# <h1><center>Spacy Basics

In [0]:
import spacy

Loading the model

In [0]:
nlp = spacy.load('en_core_web_sm')  #en_core_web_sm = core english language smaller versions

In [0]:
doc = nlp(u'Tesla is looking at buying U.S. startup for $6 millions')  # u represents unary format

In [6]:
for token in doc:
  print(token.text)

Tesla
is
looking
at
buying
U.S.
startup
for
$
6
millions


In [9]:
for token in doc:
  print(token.text,token.pos)  # pos = part of speech

Tesla 96
is 87
looking 100
at 85
buying 100
U.S. 96
startup 92
for 85
$ 99
6 93
millions 92


In [10]:
for token in doc:
  print(token.text,token.pos_)

Tesla PROPN
is AUX
looking VERB
at ADP
buying VERB
U.S. PROPN
startup NOUN
for ADP
$ SYM
6 NUM
millions NOUN


PROPN = Proper Noun
AUX = auxillary verb, etc


In [11]:
for token in doc:
  print(token.text,token.dep_)   #dep_ = syntactic dependency

Tesla nsubj
is aux
looking ROOT
at prep
buying pcomp
U.S. compound
startup dobj
for prep
$ quantmod
6 nummod
millions pobj


Creating a pipeline

In [12]:
nlp.pipeline

[('tagger', <spacy.pipeline.pipes.Tagger at 0x7f8aa8901f98>),
 ('parser', <spacy.pipeline.pipes.DependencyParser at 0x7f8aa8759648>),
 ('ner', <spacy.pipeline.pipes.EntityRecognizer at 0x7f8aa87596a8>)]

In [13]:
nlp.pipe_names

['tagger', 'parser', 'ner']

___
## Spans
Large Doc objects can be hard to work with at times.

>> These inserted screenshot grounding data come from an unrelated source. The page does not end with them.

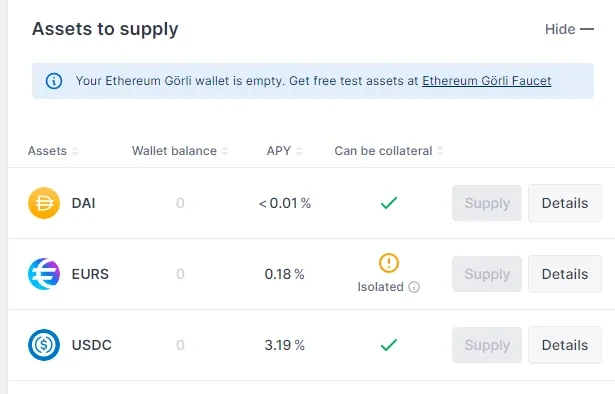Viewport: 615px width, 394px height.
Task: Click the info icon in wallet banner
Action: point(54,81)
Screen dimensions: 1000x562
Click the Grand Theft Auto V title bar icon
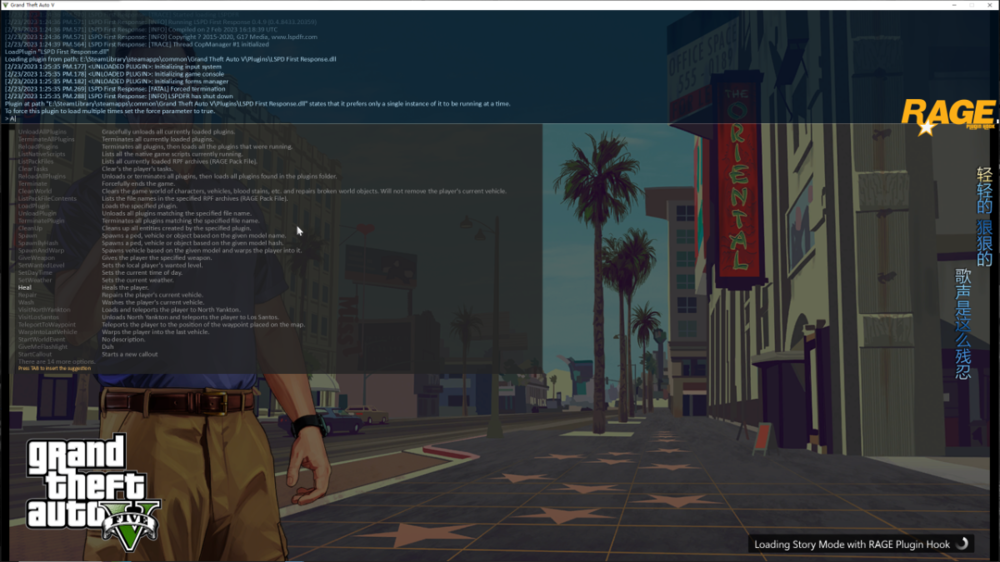(6, 5)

A **span** is a slice of Doc object in the form `Doc[start:stop]`.

In [0]:
doc3 = nlp(u'Although commmonly attributed to John Lennon from his song "Beautiful Boy", \
the phrase "Life is what happens to us while we are making other plans" was written by \
cartoonist Allen Saunders and published in Reader\'s Digest in 1957, when Lennon was 17.')

In [15]:
life_quote = doc3[16:30]
print(life_quote)

"Life is what happens to us while we are making other plans"


In [16]:
type(life_quote)

spacy.tokens.span.Span

In [17]:
type(doc3)

spacy.tokens.doc.Doc

___
## Sentences
Certain tokens inside a Doc object may also receive a "start of sentence" tag. While this doesn't immediately build a list of sentences, these tags enable the generation of sentence segments through `Doc.sents`. Later we'll write our own segmentation rules.

In [0]:
doc4 = nlp(u'This is the first sentence. This is another sentence. This is the last sentence.')

In [19]:
for sent in doc4.sents:
    print(sent)

This is the first sentence.
This is another sentence.
This is the last sentence.


In [20]:
doc4[6].is_sent_start

True

In [0]:
doc4[7].is_sent_start